Molecular Action Of CFTR Potentiators On The Kca3.1 Channel

Abstract

Airway epithelial cells are the site of Cl- secretion through the cystic fibrosis transmembrane regulator (CFTR). Cystic fibrosis (CF) is a fatal genetic disease caused by mutations in CFTR. The most frequent mutation consists of a deletion of the phenylalanine at position 508 (ΔF508-CFTR) that impairs protein maturation and alters channel gating. In the last years, several small molecules were identified by high throughput screening that could restore ΔF508-CFTR function. Compounds addressing ΔF508-CFTR gating defects are referred to as potentiators and have been documented to increase the activity of ΔF508-CFTR to a level similar to wild-type CFTR. The basolateral K+ channel KCa3.1 has been documented to play a prominent role in establishing a suitable driving force for CFTR-mediated Cl- secretion in airway epithelial cells. Thus, in a global approach of transepithelial transport, the research for physiologically relevant ΔF508-CFTR potentiators should also consider their effects on the KCa3.1 channel.

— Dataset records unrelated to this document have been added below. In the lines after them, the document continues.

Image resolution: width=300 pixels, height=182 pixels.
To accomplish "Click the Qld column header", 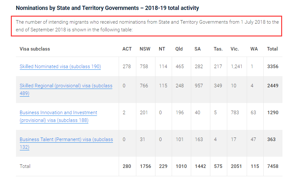I will [x=179, y=49].
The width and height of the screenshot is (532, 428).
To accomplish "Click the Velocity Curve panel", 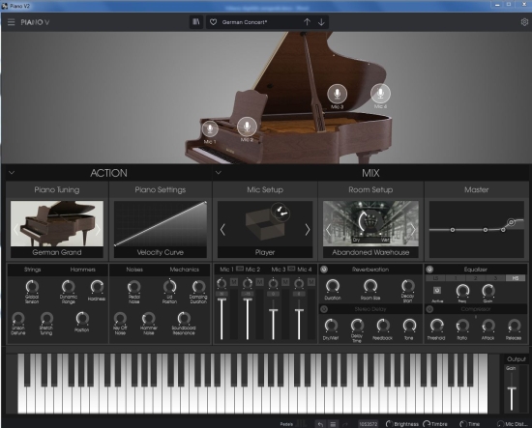I will [161, 229].
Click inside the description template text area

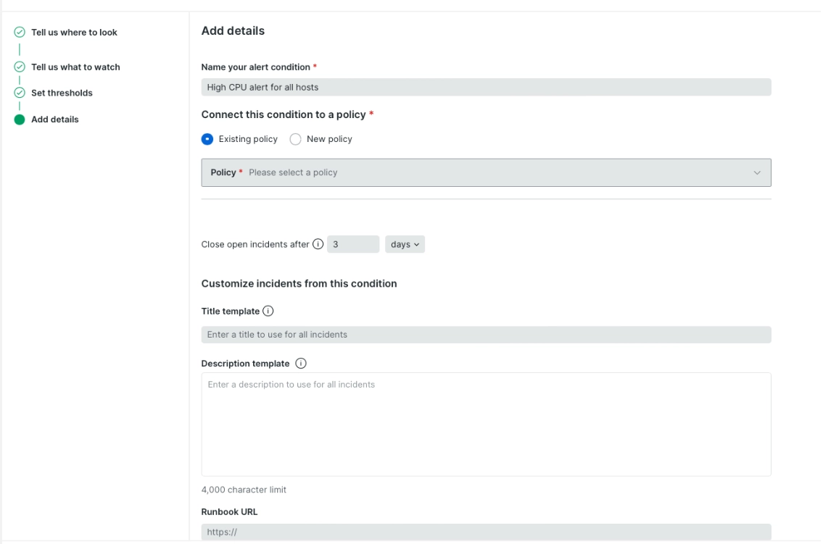(486, 424)
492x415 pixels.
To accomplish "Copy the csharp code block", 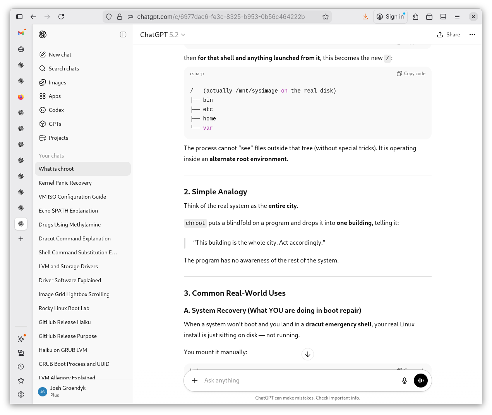I will click(411, 73).
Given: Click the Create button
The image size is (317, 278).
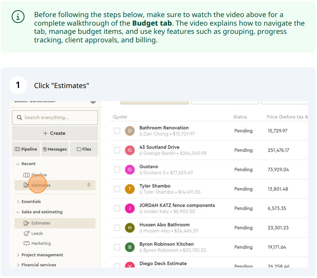Looking at the screenshot, I should [x=55, y=133].
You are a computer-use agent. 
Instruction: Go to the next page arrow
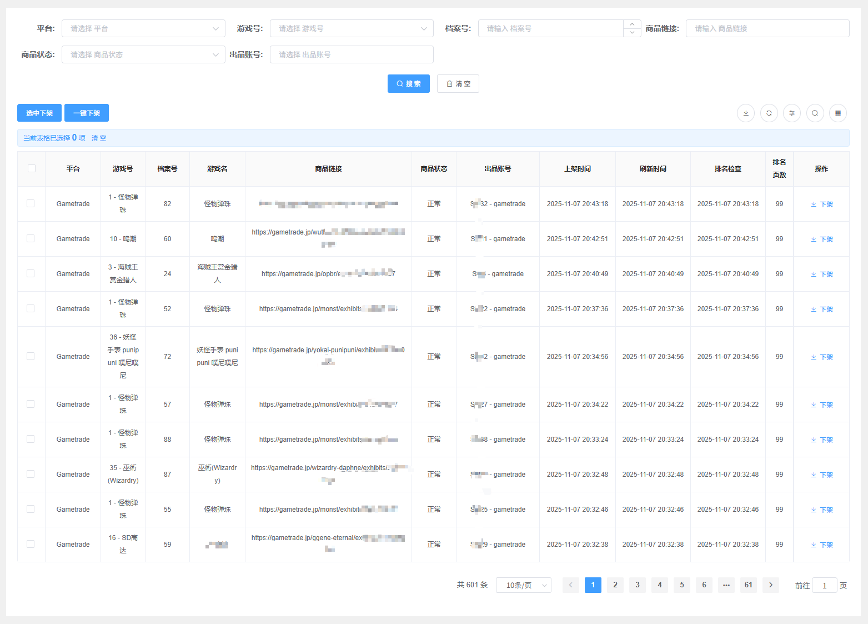pyautogui.click(x=771, y=585)
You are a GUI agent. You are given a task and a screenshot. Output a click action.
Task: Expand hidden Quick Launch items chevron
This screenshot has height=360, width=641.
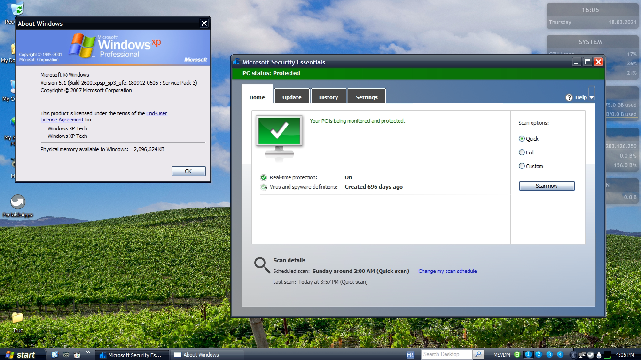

A characterization of the effect of different ΔF508-CFTR potentiators on the KCa3.1 channel was undertaken using inside-out patch clamp measurements on cDNA injected xenopus oocytes and on transformed HEK-293 cells that express the KCa3.1 channel. In this work we present preliminary results on the effects of different ΔF508-CFTR potentiators on KCa3.1. Our inside-out patch-clamp measurements show that VRT-532 has a state independent inhibitory effect on KCa3.1, but very little action on the V282G mutant of KCa3.1, which is constitutively active. In contrast, CBIQ succeded to activate KCa3.1, through a mechanism likely to involve an action on the channel gate. These effects were observed at concentrations known to activate ΔF508-CFTR. Supported by CCFF.